After mice were killed, lesional and nonlesional skin was excised and fixed in neutral-buffered formalin at 4°C overnight, embedded in paraffin, sectioned at 5 μm and stained with hematoxylin & eosin (H&E) and toluidine blue for histological analysis as described17. Immunohistochemistry assays were performed as previously described17. A rat anti-mouse major basic protein monoclonal antibody (a kind gift from Drs. Nancy and James J. Lee, Mayo Clinic, Scottsdale, AZ) was applied to stain for eosinophils. Similarly, for CD4+ cells, rat anti-CD4 monoclonal antibody (Santa Cruz Biotechnology Inc., Santa Cruz, CA) was applied at a 1100 dilution (1 μg /ml) or rat anti-F4/80 antibody for evaluation of activated Langerhans cells and macrophages (Pan macrophage marker clone: BM8, 14-4801; eBioscience, San Diego, CA) at 1100 dilution (1 μg/ml).
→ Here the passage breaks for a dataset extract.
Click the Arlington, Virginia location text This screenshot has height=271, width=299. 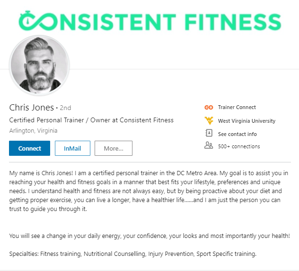coord(34,131)
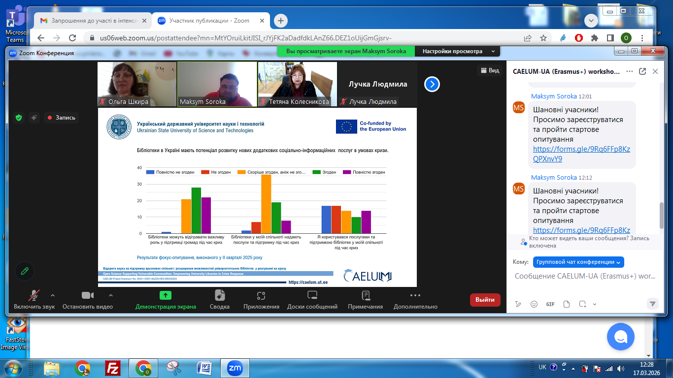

Appropriate ABC Staining Systems were used to visualize the target proteins in the tissues (Santa Cruz Biotechnology).

Assessment of cytokine production by lymphocytes from draining lymph nodes and spleen

Splenic CD4+ T cells were isolated using anti-CD4 MACS MicroBeads in HBSS containing 5% FCS and 2 mM EDTA and positively selected on MS MACS separation columns (Miltenyi Biotec, Auburn, CA) according to the manufacturer's instructions. Lymphocytes from draining lymph nodes (inguinal, axillaries and subclavicle) and purified splenic CD4+ cells were cultured in complete RPMI 1640 medium containing 5% FCS and activated using 96-well anti-CD3 plate (BD bioscience) plus anti-CD28 (5 µg/ml) for 3 days. Supernatants were collected and examined for cytokine production.

Measurement of cytokines, chemokines and immunoglobulins

Cytokines and chemokines in the skin, BAL fluid and cell culture supernatant samples were measured using ELISA kits according to the manufacturer's instructions (R&D Systems, Minneapolis, MN).

Statistical analysis

Student’s t-test was used to determine the significance of difference between two groups and one-way ANOVA was used for comparison among multiple groups. All data were expressed as Mean±SEM. A difference of P<0.05 was considered statistically significant.